Hugh O'Flaherty: Let cameras into courts -- but not when there is a jury
SHOULD we allow TV cameras into our courts? This issue has raised its head again, this time on TV3's 'Tonight With Vincent Browne' programme.
The Constitution is very clear that justice must be administered in public "save in such special and limited cases as may be prescribed by law". These special cases are very few -- such as criminal cases involving indecency or obscenity. But even in such cases, bona fide members of the press are not to be excluded and family-law cases are another exception.
The doors of the courts must always be open, so that members of the public may come and see for themselves that justice is done. The distrust of secret trials is rooted in the dislike of any democratic state for the practices of the Spanish Inquisition, the English Court of Star Chamber and the French monarchy's abuse of the lettre de cachet. The purpose of having public criminal trials is so that the accused is fairly dealt with and not unjustly condemned.
But sometimes a party may not want any publicity. In the 1960s, brewers Beamish and Crawford Ltd were litigants and sought to have the action tried in Dublin, rather than Cork (where the firm was based) on the basis that the evidence that would likely be given would cause them harmful publicity.

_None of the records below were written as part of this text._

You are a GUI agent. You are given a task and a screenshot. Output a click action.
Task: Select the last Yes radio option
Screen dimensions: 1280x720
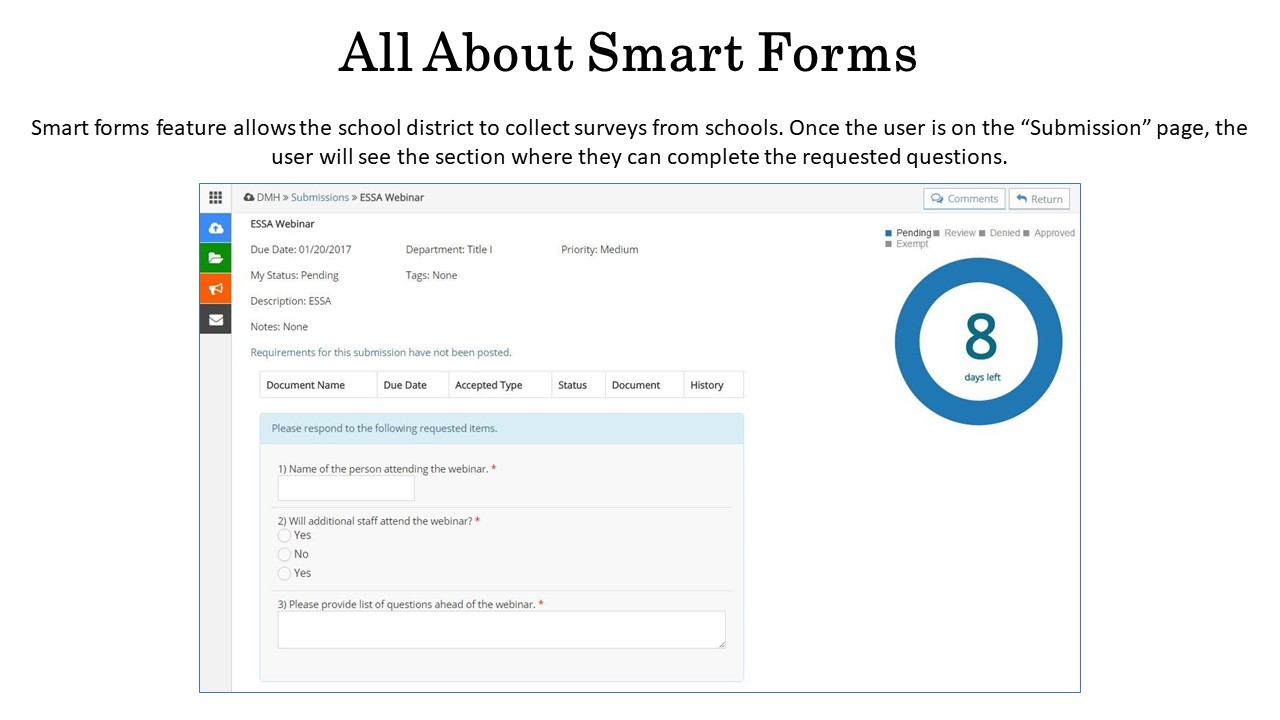point(285,574)
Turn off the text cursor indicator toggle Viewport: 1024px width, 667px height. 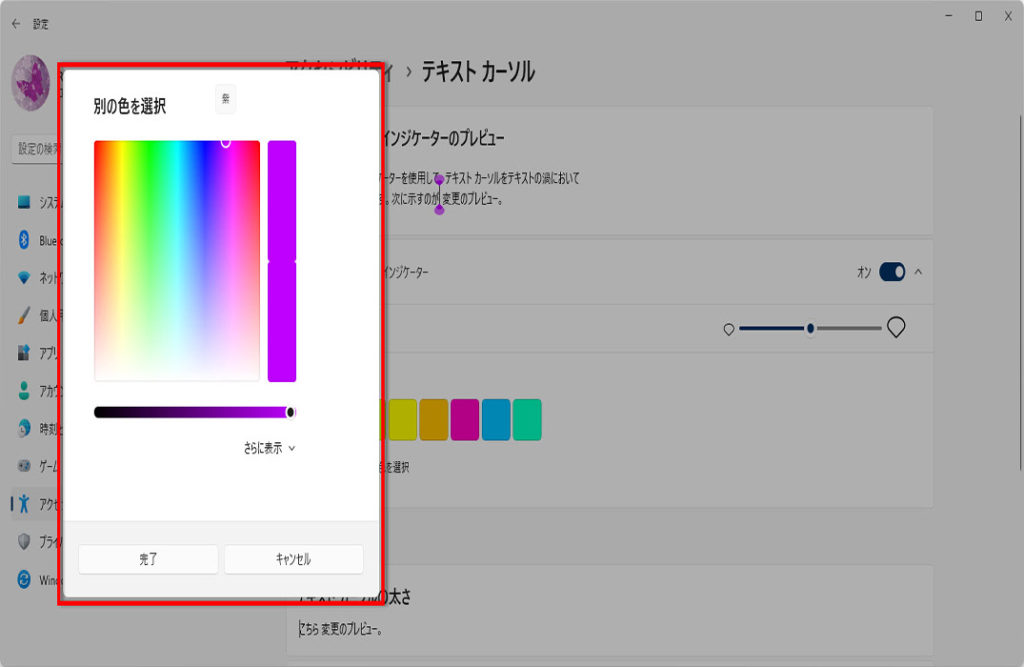[x=892, y=272]
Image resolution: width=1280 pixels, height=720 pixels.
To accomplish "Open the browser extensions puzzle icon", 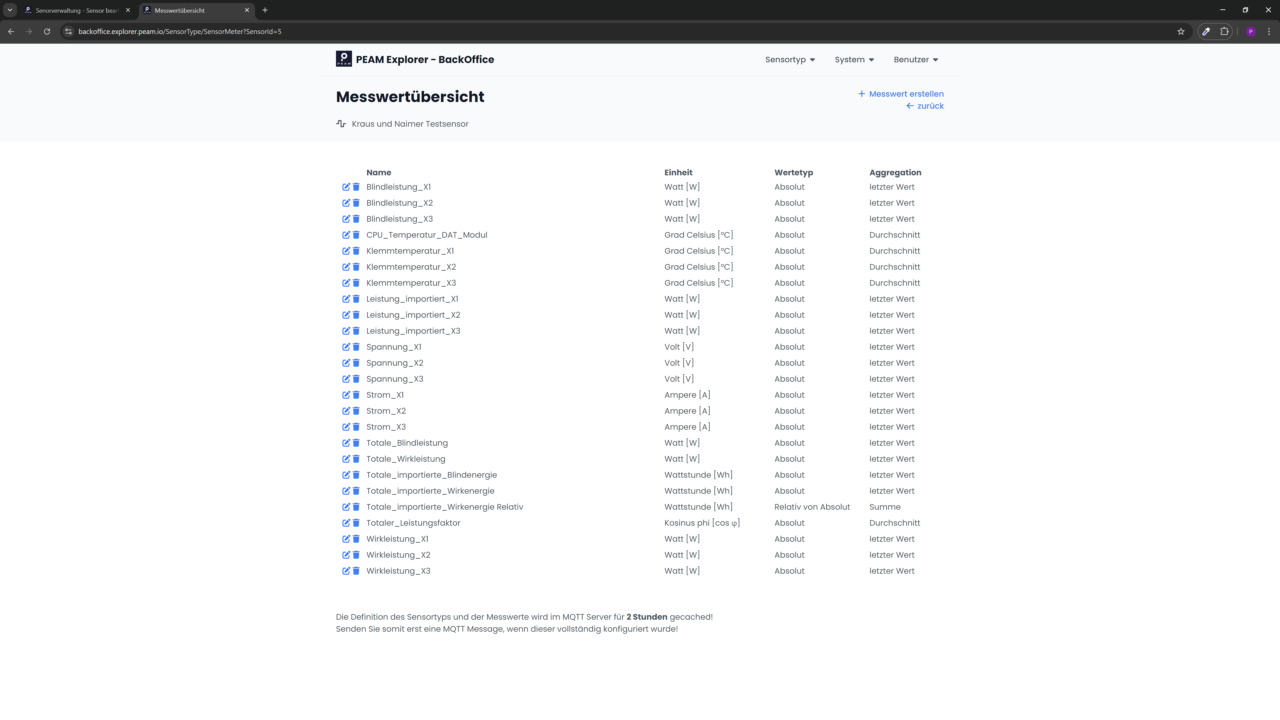I will tap(1224, 31).
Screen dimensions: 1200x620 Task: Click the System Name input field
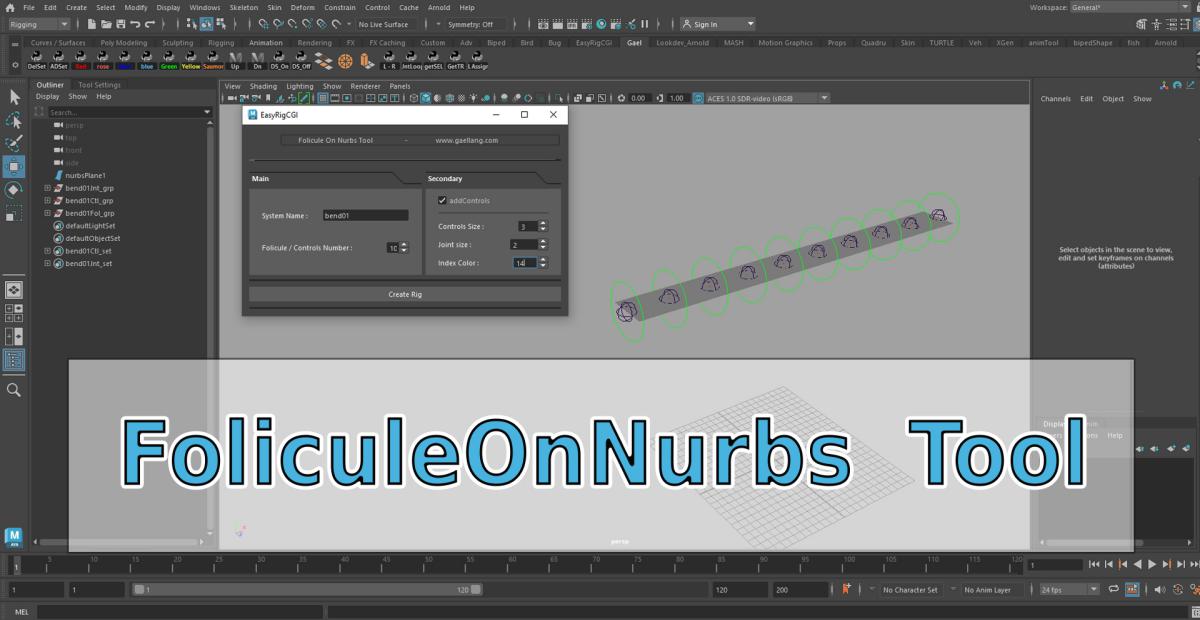tap(365, 216)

In rejecting this request, Chief Justice O Dalaigh was clear: "Publicity, deserved or otherwise, is inseparable from the administration of justice in public. I cannot accept that the fact that the trial will, for one of the parties, attract more undesirable publicity in one venue than in another is a matter properly to be taken into account in determining the venue."
So if it is clear that the public are to be admitted to courts not as a concession but as an entitlement and to take written accounts of what is going on there if they so wish, what is wrong with allowing TV cameras in court?
I think in principle there is no difference. Indeed, I have a memory of some cases where the numbers attending were so large that adjoining courtrooms had to be pressed into service and proceedings were relayed there by an internal camera. But is there any difference between that and allowing a nationwide audience to observe the proceedings on their television sets?
In the trial of Anders Breivik in Oslo for the murder of 77 victims, the only issue was whether he should be found insane, as sought by the prosecution, or sane, as contended by the defence. Much harrowing evidence was relayed on television -- although the court curtailed some of this.
The trial culminated with a finding that he was criminally sane, although with a complete disregard for others. Breivik's reaction was to "apologise" to "militant nationalists" for not having killed more than 77 people.
Here is an example of a democratic state electing to allow in television cameras. It must be stressed, however, that the Norwegian court comprised five judges without a jury. In our criminal justice system -- aside from the Special Court -- criminal trials are held with a judge presiding but with the verdict residing with a jury. So the televising of such trials would give rise to problems.
For example, jurors are asked not to discuss the case they are trying with anyone during any recess and not to look on the internet for information. A televised trial would put further temptation in a juror's path if extracts were played in front of family members. How could they then avoid a discussion?
I see no problem in allowing cameras in court where there are judges only involved, but with jury cases the outstanding requirement that justice is done must prevail over any benefits the enhanced publicity would bring. Even in a non-jury context, extreme delicacy would have to be employed but producers are adept at adjusting their skills to the required circumstances.
Finally, while the Constitution guarantees the public access to the courts, this does not extend to TV cameras. Their access would have to be regulated by the courts to ensure that business is conducted in a seemly and non-disruptive fashion.